Combining Ultrasound and Biochemistry in First‐Trimester Screening for Down's syndrome

Data on pregnancies with and without Down's syndrome between 10 and 14 weeks of pregnancy were used to determine the performance of combined ultrasound and biochemical markers in prenatal screening for Down's syndrome. We used three datasets: one published by Pandya et al. (1995) on nuchal translucency measurement in 86 Down's syndrome pregnancies; one published by Wald et al. (1996a) on free beta human chorionic gonadotrophin (hCG) and pregnancy‐associated plasma protein A (PAPP‐A) in 77 affected pregnancies and 385 unaffected pregnancies; and the third from Schuchter et al. on 561 unaffected pregnancies with nuchal translucency measurement.
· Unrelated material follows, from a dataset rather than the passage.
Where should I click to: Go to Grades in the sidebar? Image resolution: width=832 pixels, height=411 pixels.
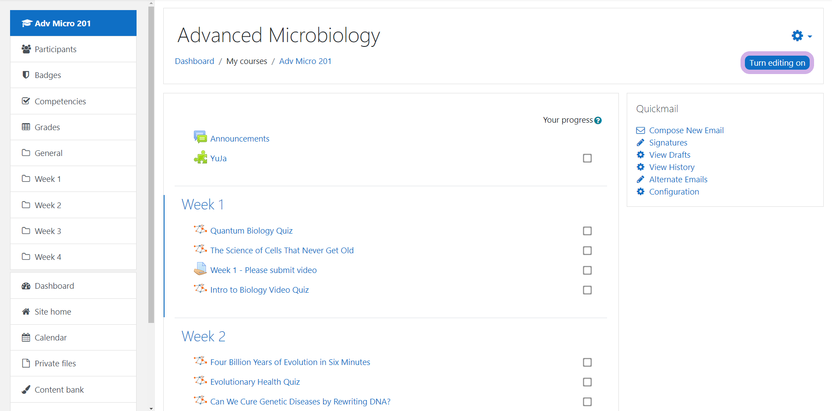click(47, 127)
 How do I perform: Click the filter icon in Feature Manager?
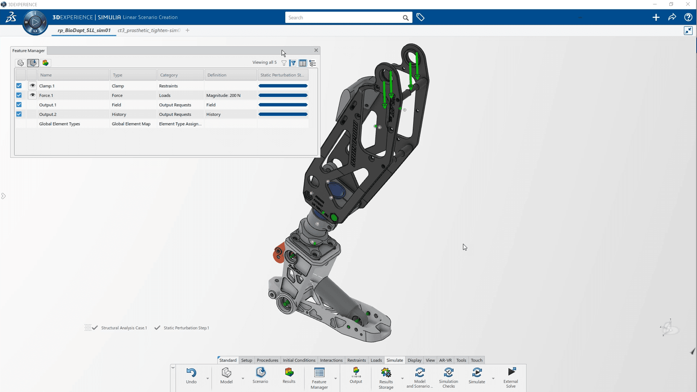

Combining the data from these three datasets showed that screening between 10 and 14 weeks by combining the serum markers with nuchal translucency measurement had a detection rate of 80 per cent for a 5 per cent false‐positive rate, better than maternal age with two serum markers (62 per cent for 5 per cent) or maternal age with nuchal translucency measurement (63 per cent for 5 per cent). At this time in pregnancy, it appears that screening using the combined test is better than second‐trimester serum screening (76 per cent for 5 per cent), though these estimates do not allow for any association between the markers and spontaneous fetal loss, an issue that needs to be clarified by further research. Meanwhile, these results provide a reasonable working estimate of screening performance using different combinations of these markers. © 1997 John Wiley & Sons, Ltd.